とは言え、私の年齢(17歳)ですと、『パティ・スロ』でも制限に引っ掛かってしまう可能性が高いですから、制限の無い『ゲームセンター』の様な場所を探しましょう。

そうして見て回りましたところ、何やら景品付きのゲームが。
機械のアームを動かし、この辺りでは珍しい品を取るゲームですかぁ。
名称は『Ultra・Funny・Object・Catch・Arm』、略して『UFO・キャッチアーム』です?
面白そうですので、『効果弱め・効果時間中程度』の『秘薬』を摂取し【霊結】を発動、集中力を高めて成功率を上げ、遊んでみますねぇ。
面白い物が取れると良いのですが。



《リーチ!》
《激熱!!》
《ボタンを押せぇ!》
《♪疾風の如く往け 闇を断つ銀牙 陰る月の下で 閃く刃!
 かがやく姿の 剣の魔人よ! ただしき祈り護るために 背いた闇を叩き伏せろ! 銀狼!》
「ィヨッシャアアー!!確率変動ゥーッ」
「アーーーーーッザケンナーッ!!!!」
 ――熱狂!!
 今日も今日とてカワサキ市民の博徒たちに親しまれているパーティクル専門店には、悲喜こもごもの絶叫がこだまする。
 冷静に見てみれば見た目を派手にしただけのおそろしく単純なくじ引きといったところなのだが、そこに人生すら賭した者たちが存在するのは真実なのだ。
 パーティクル専門店は、今日も盛況である。
「これはまた、楽しそうな施設ですねぇ……」
 夢ヶ枝・るこる(f10980)は、シルバーウィロウ・ストリートに店を構えるパーティクル専門店の一軒を覗き込みながら、未知の世界の光景に短く息を吐いた。
「……とはいえ、私じゃ入れませんけどぉ」
 ――しかして、るこるは未だ17歳。

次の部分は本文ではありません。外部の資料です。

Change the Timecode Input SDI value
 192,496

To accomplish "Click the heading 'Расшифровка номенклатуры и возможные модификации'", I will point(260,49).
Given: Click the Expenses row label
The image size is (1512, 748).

このサイバーザナドゥにおいても成人として扱われるのがレアケースの年齢の範疇だ。ここで店に入っても、店のスタッフたちに見咎められる可能性があるだろう。
 るこるは冷静に判断し――漏れ聞こえる博徒たちの熱狂の声にほんのりと後ろ髪を引かれる思いを抱えつつも、その気持ちを振り切って店の前を離れた。

「あっ。こっちなら……よさそうですねぇ!」
 そうしてパーティクル店を避けた先――るこるがたどり着いたのは、若年層も利用可能なゲームセンターである!
 そこは古式ゆかしい筐体操作型のビデオゲームから最新式のイントロン式フルダイブ・ヴァーチャルゲームに至るまで様々なゲーム筐体を取りそろえた、市内でも有数のゲームセンター施設だ。『楽しい時間』『最高の体験』などの美辞麗句を掲げたサイバー看板のもとへと、るこるは吸い込まれるように入っていった。

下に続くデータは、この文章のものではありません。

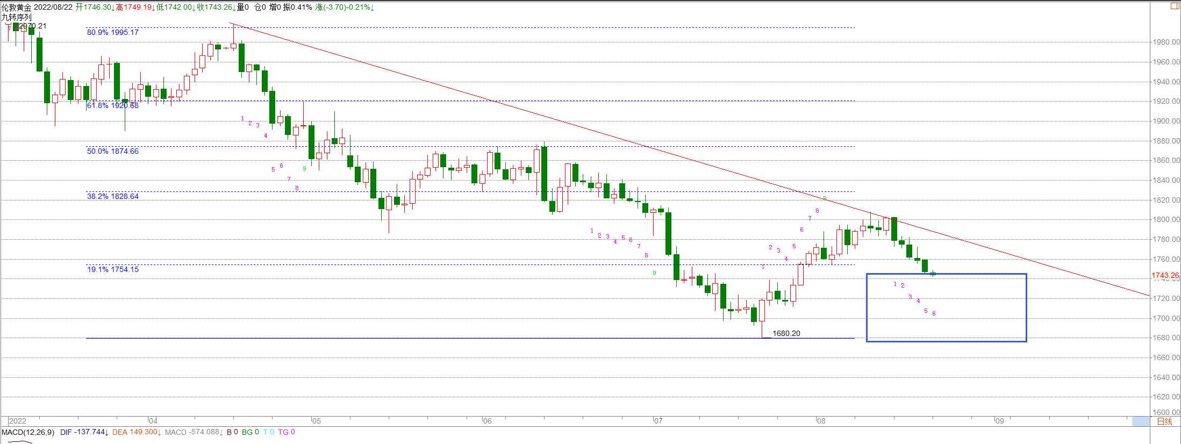The image size is (1181, 444).
Task: Click the 九转序列 indicator label
Action: pyautogui.click(x=16, y=17)

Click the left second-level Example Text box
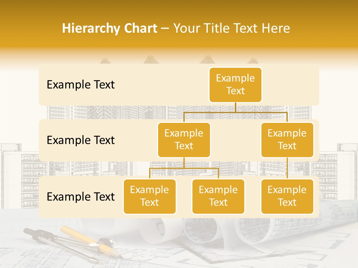(184, 140)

「わあー……この世界にも、いろんなゲームがあるんですねぇ……」
 るこるは物珍しげにフロア内に並んだゲーム筐体を眺めながら、ゲームセンターを探索してゆく。
 サイバーザナドゥ文明の技術水準は、これまで猟兵たちが発見してきた世界の中でも非常に上位に位置している。おそらく科学技術でトップに立つのはスペースシップワールドだが、サイバーザナドゥはそれに次ぐ科学文明の力を保有しているといえた。
 ――その上で、生存のために多くのリソースを割く必要性をもつスペースシップワールドに比して、サイバーザナドゥはそこまで必死になる必要性を持たない。
 それ以上に激しいのは、巨大企業群の中でのシェア争いである。
 そして――巨大企業群の中には、当然ながら高い技術水準をもってしてアミューズメント機器の開発に携わり、経済的生存競争によって殺し合いを繰り広げている企業も決して少なくない数が存在していた。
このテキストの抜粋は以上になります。